Reputation: 864
So, we have a CAN installation, with some repeater/router in it.
Basically, I suspect that two node are sending the same message, and that in a part of our installation which is just a cable with a router on each end, both routers are trying to send that message with the same ID. Because they send a message with the same ID and payload at the same time, they believe they both are sending and none of them send an ACK. They then both get into bus off error mode and reboot.
I can't find it in the standards, but I've always believed that in this case, there should be an random delay before a node try to send the message again. Is there ?
Upvotes: 0
Views: 211
Reputation: 3
I agree with Lundin, 2 CAN nodes sending data frames with same ID & Data at the same time will not cause any issue since all other nodes will see just 1 frame in the CAN Bus. However if the 2 data are different, this will result in errors like bit error & CRC error.
Upvotes: 0
Reputation: 213892
There is no such random delay since a CAN bus designed correctly is supposed to be collision free (CSMA/CA). There's just an end of frame delay for a fixed number of bit lengths and then every node on the bus is free to attempt to send again.
Having multiple nodes on the same bus, sending the same identifier at the same time but with different payloads is a bus design error. The person who designed the bus should never have allowed this situation to happen. It can be fixed by using different identifiers or different time slots.
When two nodes attempt to send at once and there's a content difference in the arbitration field, the node which failed to pull the bus signal to its desired level (recessive state, binary 1) gracefully stops its attempt to send and the node which pulled the bus signal to the dominant state (binary 0) gets to send. There are no errors and the node which failed to send will attempt it again automatically after the end of frame field of the current frame.

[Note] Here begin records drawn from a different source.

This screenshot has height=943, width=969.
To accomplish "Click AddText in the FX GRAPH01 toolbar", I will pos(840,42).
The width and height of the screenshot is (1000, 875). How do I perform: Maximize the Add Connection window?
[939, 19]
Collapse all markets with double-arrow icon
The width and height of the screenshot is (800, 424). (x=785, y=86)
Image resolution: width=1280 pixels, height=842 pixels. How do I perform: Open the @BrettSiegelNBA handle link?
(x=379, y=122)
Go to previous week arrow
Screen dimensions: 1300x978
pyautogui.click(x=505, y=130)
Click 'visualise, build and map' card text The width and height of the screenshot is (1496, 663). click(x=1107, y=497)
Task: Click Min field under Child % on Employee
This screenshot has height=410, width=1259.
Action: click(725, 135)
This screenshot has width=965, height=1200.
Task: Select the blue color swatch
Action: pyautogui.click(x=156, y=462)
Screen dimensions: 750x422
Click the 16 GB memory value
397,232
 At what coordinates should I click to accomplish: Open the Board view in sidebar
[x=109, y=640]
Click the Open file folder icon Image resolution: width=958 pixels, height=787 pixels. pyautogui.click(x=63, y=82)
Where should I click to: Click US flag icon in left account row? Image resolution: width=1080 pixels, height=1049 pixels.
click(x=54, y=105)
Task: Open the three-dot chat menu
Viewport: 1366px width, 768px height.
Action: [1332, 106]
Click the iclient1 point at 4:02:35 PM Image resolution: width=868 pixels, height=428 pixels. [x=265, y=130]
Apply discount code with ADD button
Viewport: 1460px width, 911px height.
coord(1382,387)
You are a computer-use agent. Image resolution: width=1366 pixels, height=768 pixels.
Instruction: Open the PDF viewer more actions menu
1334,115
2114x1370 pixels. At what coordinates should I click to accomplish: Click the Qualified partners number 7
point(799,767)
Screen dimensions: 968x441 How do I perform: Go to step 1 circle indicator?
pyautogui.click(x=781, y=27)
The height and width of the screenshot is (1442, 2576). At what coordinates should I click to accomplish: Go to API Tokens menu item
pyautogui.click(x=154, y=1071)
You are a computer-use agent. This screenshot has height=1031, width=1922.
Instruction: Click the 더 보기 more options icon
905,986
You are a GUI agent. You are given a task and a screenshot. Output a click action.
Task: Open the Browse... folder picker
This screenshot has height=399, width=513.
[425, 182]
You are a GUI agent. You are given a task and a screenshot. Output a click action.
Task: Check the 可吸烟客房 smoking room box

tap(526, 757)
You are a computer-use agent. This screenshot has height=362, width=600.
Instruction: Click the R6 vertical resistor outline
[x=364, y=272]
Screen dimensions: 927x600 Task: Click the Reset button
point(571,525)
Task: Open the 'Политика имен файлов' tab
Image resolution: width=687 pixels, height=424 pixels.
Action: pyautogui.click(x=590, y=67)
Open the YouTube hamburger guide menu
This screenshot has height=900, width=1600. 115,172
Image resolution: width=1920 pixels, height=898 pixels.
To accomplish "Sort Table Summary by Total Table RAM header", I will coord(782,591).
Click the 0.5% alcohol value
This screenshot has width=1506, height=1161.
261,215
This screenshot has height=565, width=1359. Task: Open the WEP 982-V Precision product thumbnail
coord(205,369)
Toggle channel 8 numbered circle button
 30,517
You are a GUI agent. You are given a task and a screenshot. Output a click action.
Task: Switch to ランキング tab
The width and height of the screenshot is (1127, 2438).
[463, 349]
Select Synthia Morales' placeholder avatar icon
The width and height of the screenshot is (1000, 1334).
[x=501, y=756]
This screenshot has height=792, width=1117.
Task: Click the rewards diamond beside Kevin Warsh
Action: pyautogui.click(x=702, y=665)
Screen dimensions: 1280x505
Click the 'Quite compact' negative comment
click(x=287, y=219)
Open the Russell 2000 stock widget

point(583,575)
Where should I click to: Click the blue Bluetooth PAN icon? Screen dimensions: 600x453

But if there is a content difference beyond the arbitration field, where one transmitting node fails to pull the bus as desired, it is regarded as a bit error. This node will then tear down the whole frame by pulling it to the dominant state for 6 bit lengths - an active error frame. Data is lost since this is essentially a collision.
Upon error, nodes will attempt to send again, but now their error counters are ticking and they will eventually go into passive error mode - meaning they only create error frames by pulling the bus to the recessive state for 6 bit lengths, which will not tear down any traffic. But if errors keep happening, the node eventually go "bus off" and stop sending anything at all.